■ Questions
1. List every argument in the usage section of the correspondence analysis documentation whose default value is TRUE.
2. Write the next part of the correspondence analysis documentation, starting right after the closing parenthesis of its usage section.

■ Source text
Correspondance Analysis
cacomp.Rd
`cacomp` performs correspondence analysis on a matrix or Seurat/SingleCellExperiment object and returns the transformed data.
`cacomp.seurat` performs correspondence analysis on an assay from a Seurat container and stores the standardized coordinates of the columns (= cells) and the principal coordinates of the rows (= genes) as a DimReduc Object in the Seurat container.
`cacomp.SingleCellExperiment` performs correspondence analysis on an assay from a SingleCellExperiment and stores the standardized coordinates of the columns (= cells) and the principal coordinates of the rows (= genes) as a matrix in the SingleCellExperiment container.
Usage
cacomp(
obj,
coords = TRUE,
princ_coords = 3,
python = FALSE,
dims = NULL,
top = 5000,
inertia = TRUE,
rm_zeros = TRUE,
residuals = "pearson",
cutoff = NULL,
clip = FALSE,
...
)

■ Data excerpt
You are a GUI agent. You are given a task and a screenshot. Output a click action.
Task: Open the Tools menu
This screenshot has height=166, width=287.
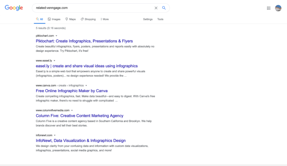pos(160,19)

■ Responses per task
1. coords, inertia, rm_zeros

2.
# S4 method for class 'matrix'
cacomp(
obj,
coords = TRUE,
princ_coords = 3,
python = FALSE,
dims = NULL,
top = 5000,
inertia = TRUE,
rm_zeros = TRUE,
residuals = "pearson",
cutoff = NULL,
clip = FALSE,
...
)
# S4 method for class 'dgCMatrix'
cacomp(
obj,
coords = TRUE,
princ_coords = 3,
python = FALSE,
dims = NULL,
top = 5000,
inertia = TRUE,
rm_zeros = TRUE,
residuals = "pearson",
cutoff = NULL,
clip = FALSE,
...
)
# S4 method for class 'Seurat'
cacomp(
obj,
coords = TRUE,
princ_coords = 3,
python = FALSE,
dims = NULL,
top = 5000,
inertia = TRUE,
rm_zeros = TRUE,
residuals = "pearson",
cutoff = NULL,
clip = FALSE,
...,
assay = SeuratObject::DefaultAssay(obj),
slot = "counts",
return_input = FALSE
)
# S4 method for class 'SingleCellExperiment'
cacomp(
obj,
coords = TRUE,
princ_coords = 3,
python = FALSE,
dims = NULL,
top = 5000,
inertia = TRUE,
rm_zeros = TRUE,
residuals = "pearson",
cutoff = NULL,
clip = FALSE,
...,
assay = "counts",
return_input = FALSE
)
Arguments
- obj
A numeric matrix or Seurat/SingleCellExperiment object. For sequencing a count matrix, gene expression values with genes in rows and samples/cells in columns. Should contain row and column names.
- coords
Logical. Indicates whether CA standard coordinates should be calculated.
- princ_coords
Integer. Number indicating whether principal coordinates should be calculated for the rows (=1), columns (=2), both (=3) or none (=0).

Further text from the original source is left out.